Could you copy out the entries word for word, starting at the first one and ending at the line containing "Action: 213,362", with that line included and the pictures left out?

◆ Exercise data
--- Begin ---

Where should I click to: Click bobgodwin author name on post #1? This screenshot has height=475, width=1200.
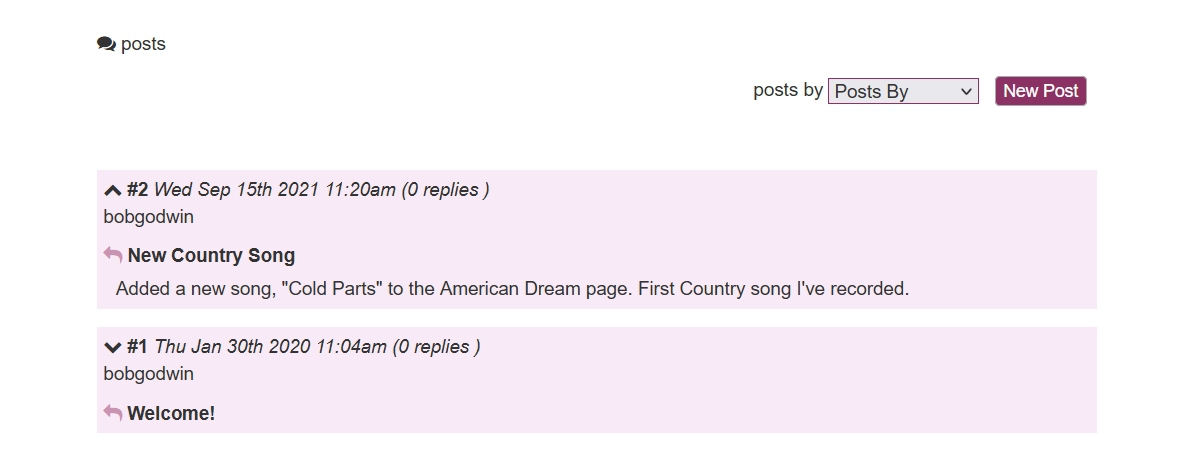149,373
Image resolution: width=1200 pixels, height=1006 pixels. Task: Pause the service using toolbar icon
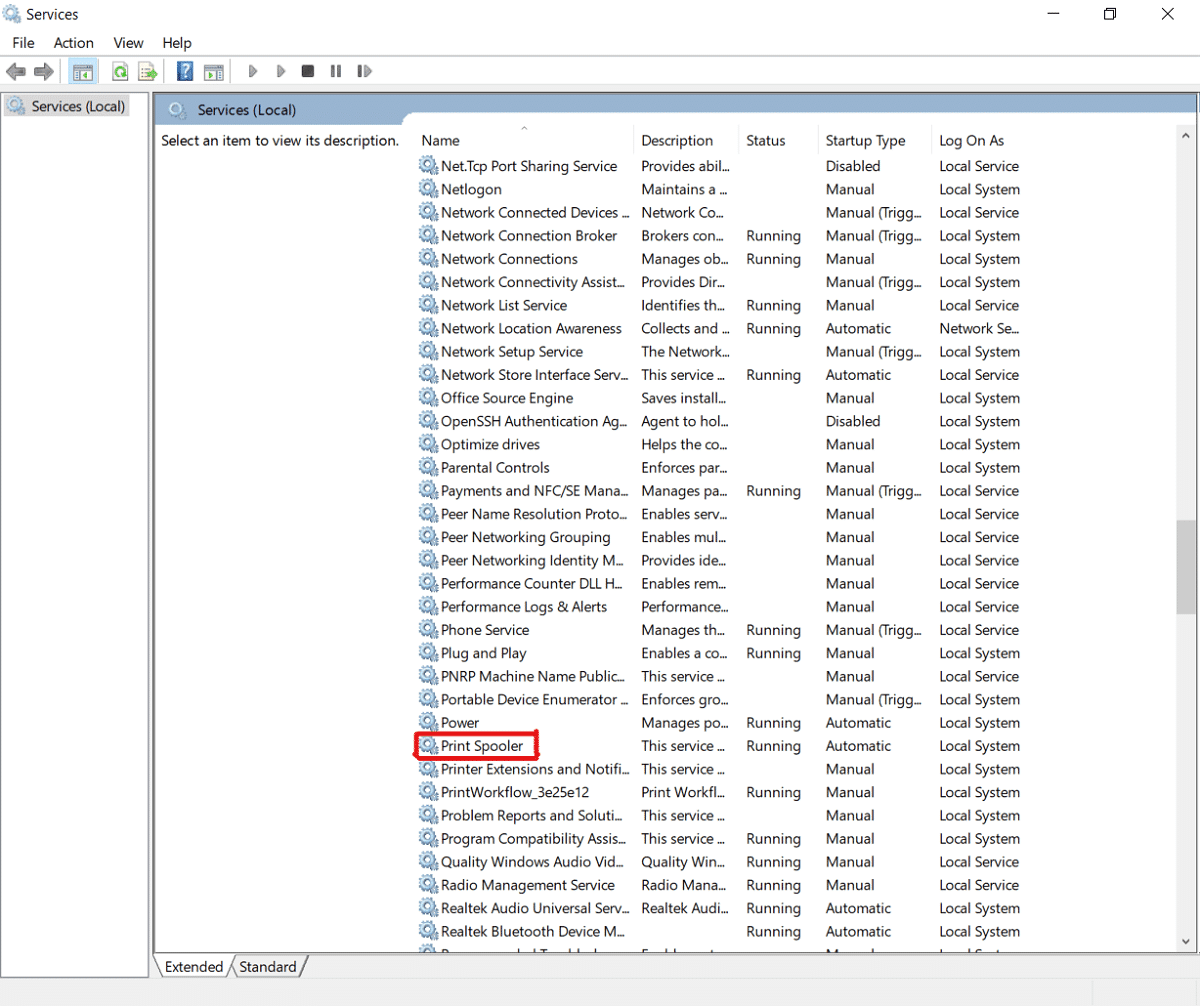[x=335, y=70]
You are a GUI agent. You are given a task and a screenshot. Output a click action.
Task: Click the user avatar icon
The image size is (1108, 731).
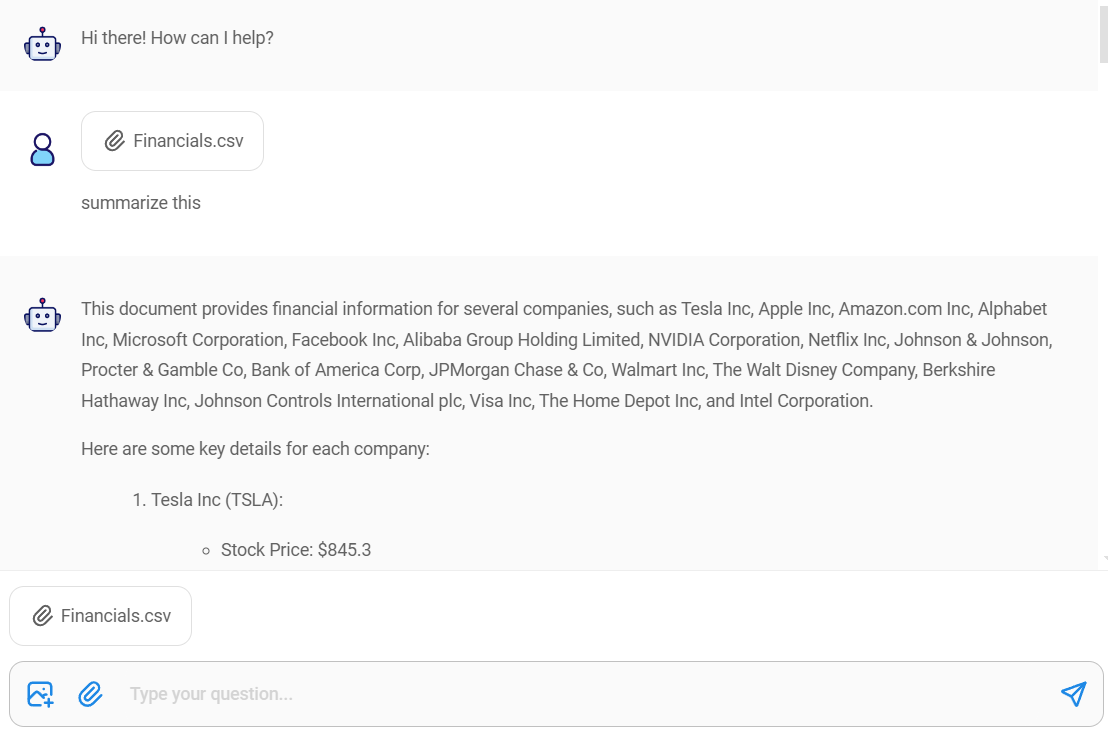coord(42,150)
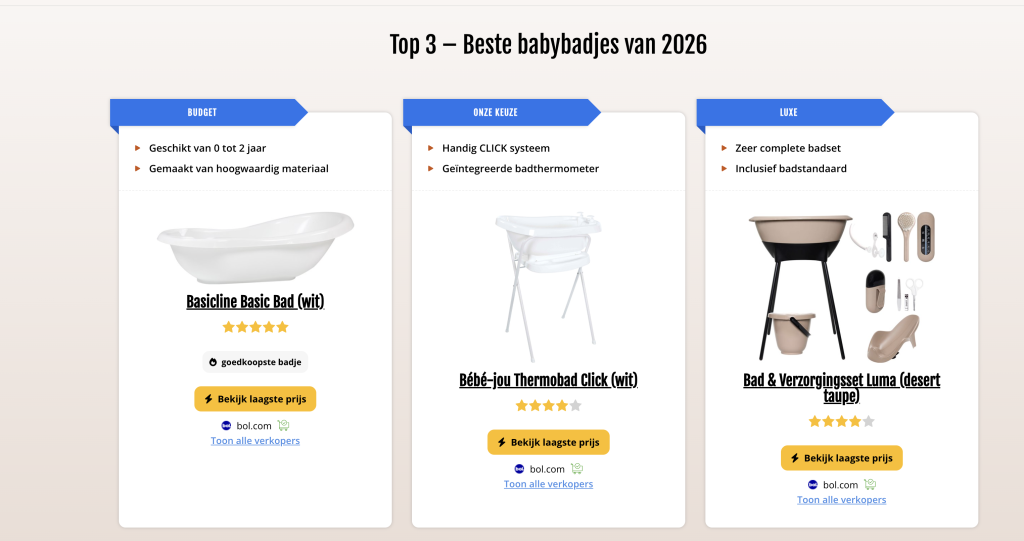This screenshot has width=1024, height=541.
Task: Click the fire icon in goedkoopste badje badge
Action: 213,362
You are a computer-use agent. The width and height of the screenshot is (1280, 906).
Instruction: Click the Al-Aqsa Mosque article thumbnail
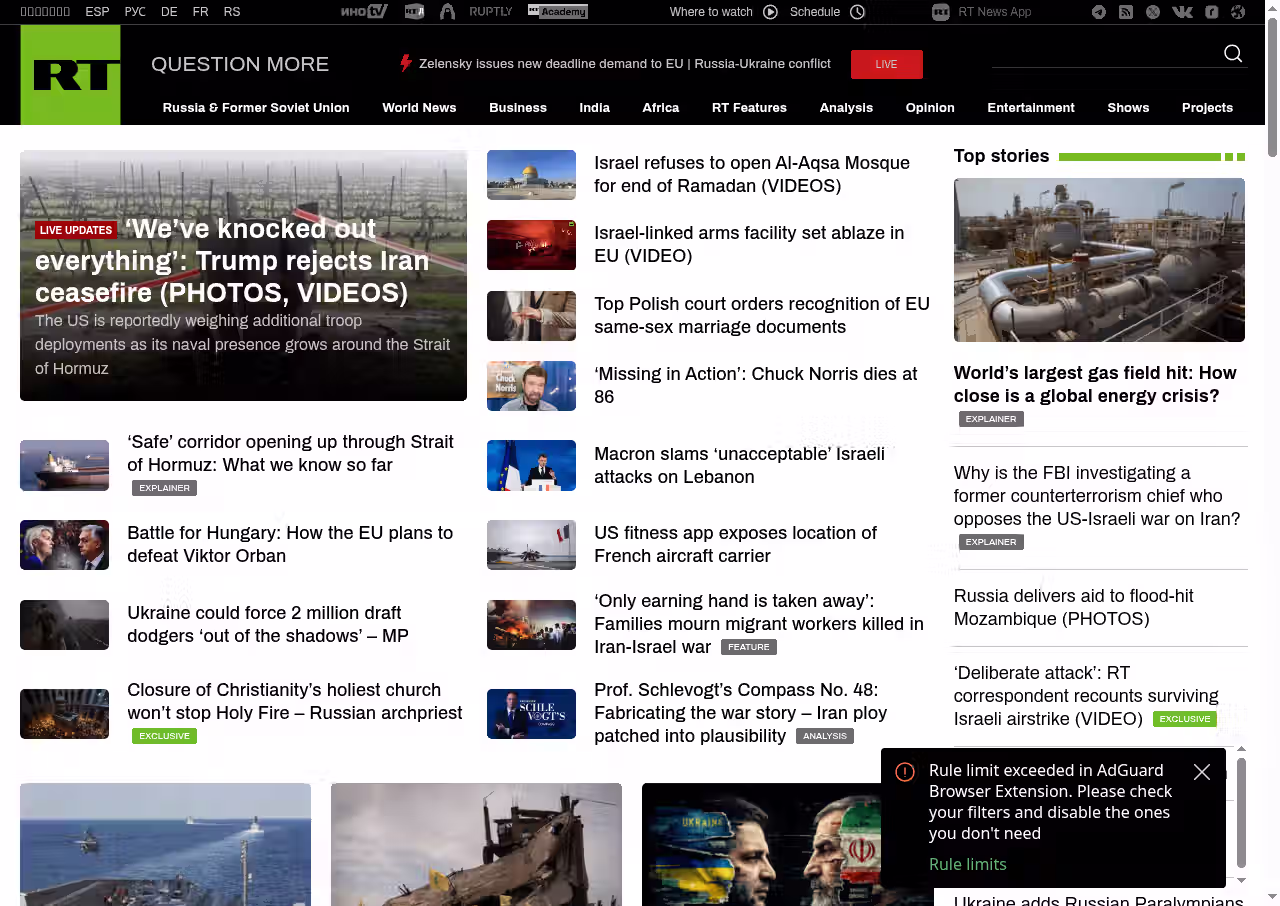(x=531, y=175)
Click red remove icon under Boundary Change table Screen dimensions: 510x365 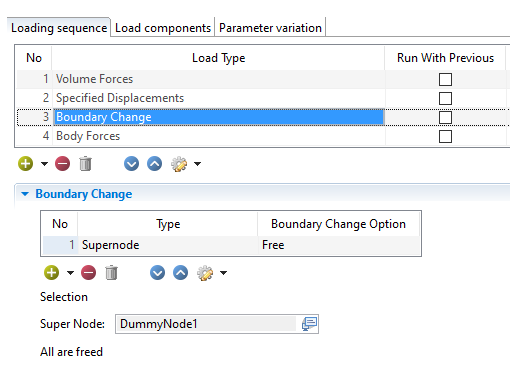pos(88,273)
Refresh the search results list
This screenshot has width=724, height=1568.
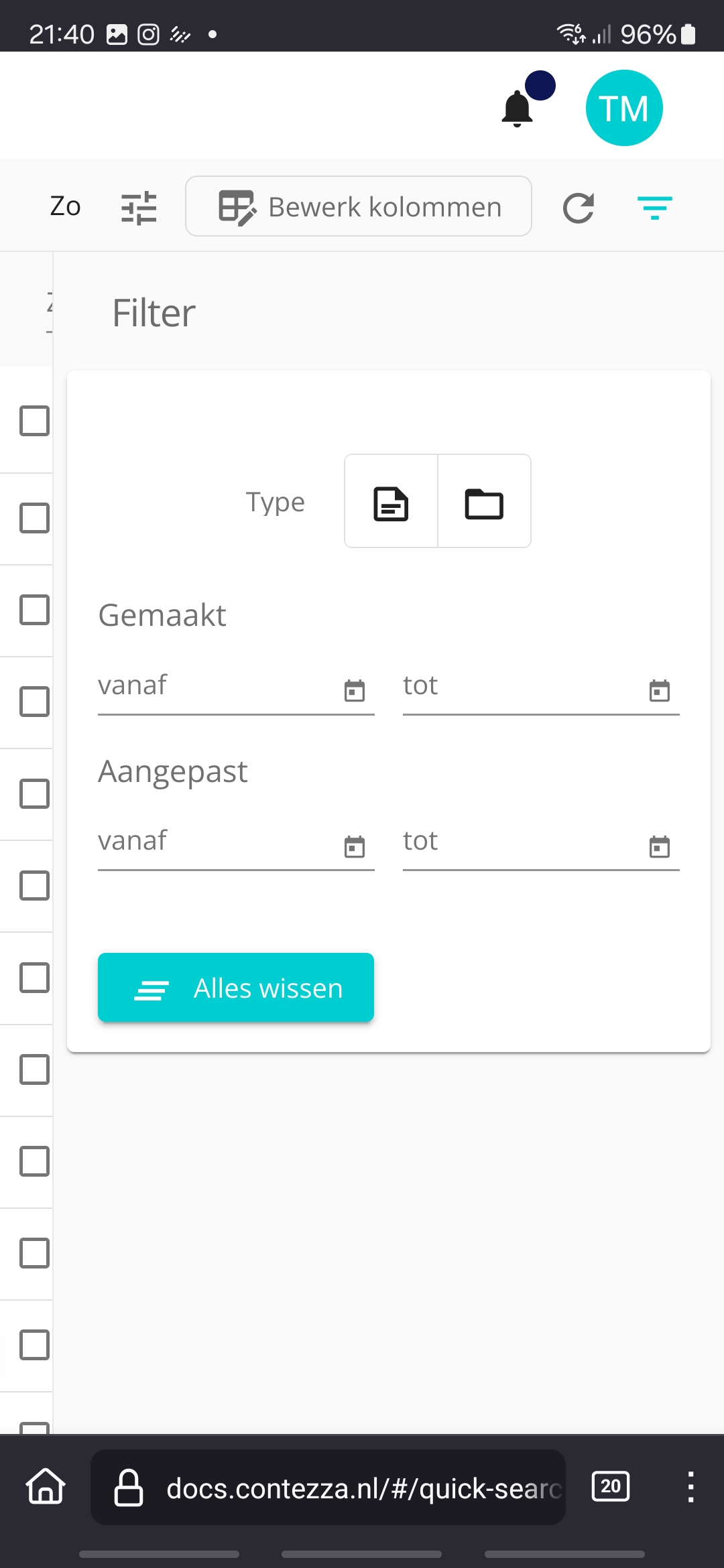(x=579, y=208)

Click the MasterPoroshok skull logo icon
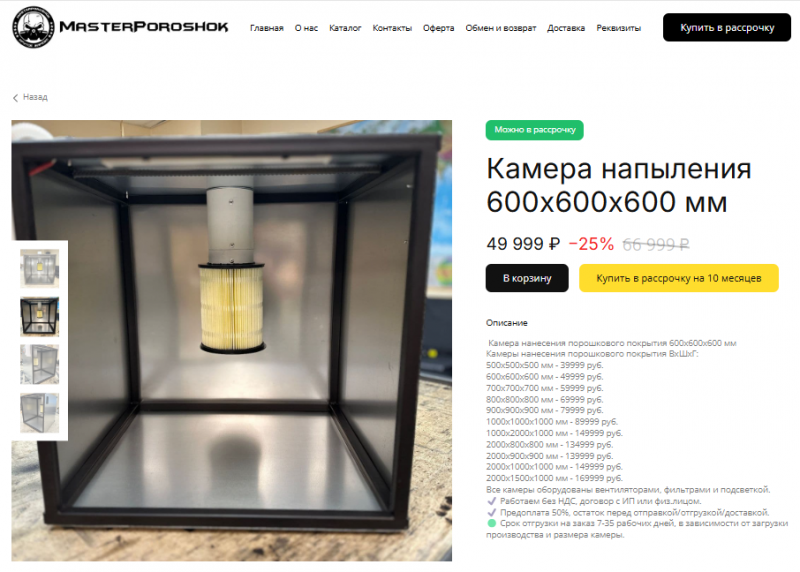tap(33, 27)
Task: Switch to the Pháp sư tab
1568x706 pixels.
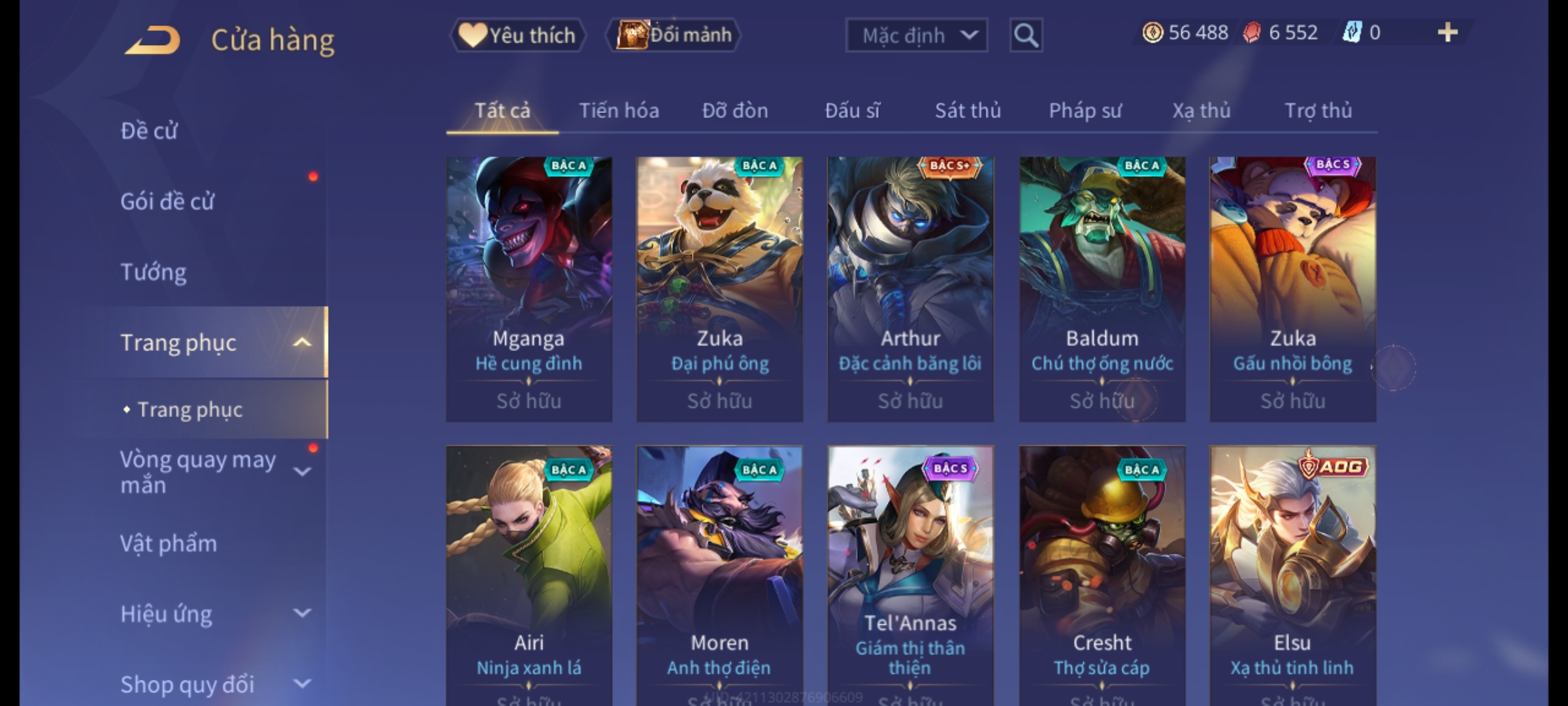Action: [1085, 110]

--- End ---

◆ Output of the exercise
Where should I click to: Click bobgodwin author name on post #1? This screenshot has height=475, width=1200.
149,373
Image resolution: width=1200 pixels, height=1006 pixels. Task: Pause the service using toolbar icon
[x=335, y=70]
You are a GUI agent. You are given a task and a screenshot. Output a click action.
Task: Click the user avatar icon
The image size is (1108, 731).
coord(42,150)
This screenshot has width=1024, height=541.
Task: Click the fire icon in goedkoopste badje badge
Action: 213,362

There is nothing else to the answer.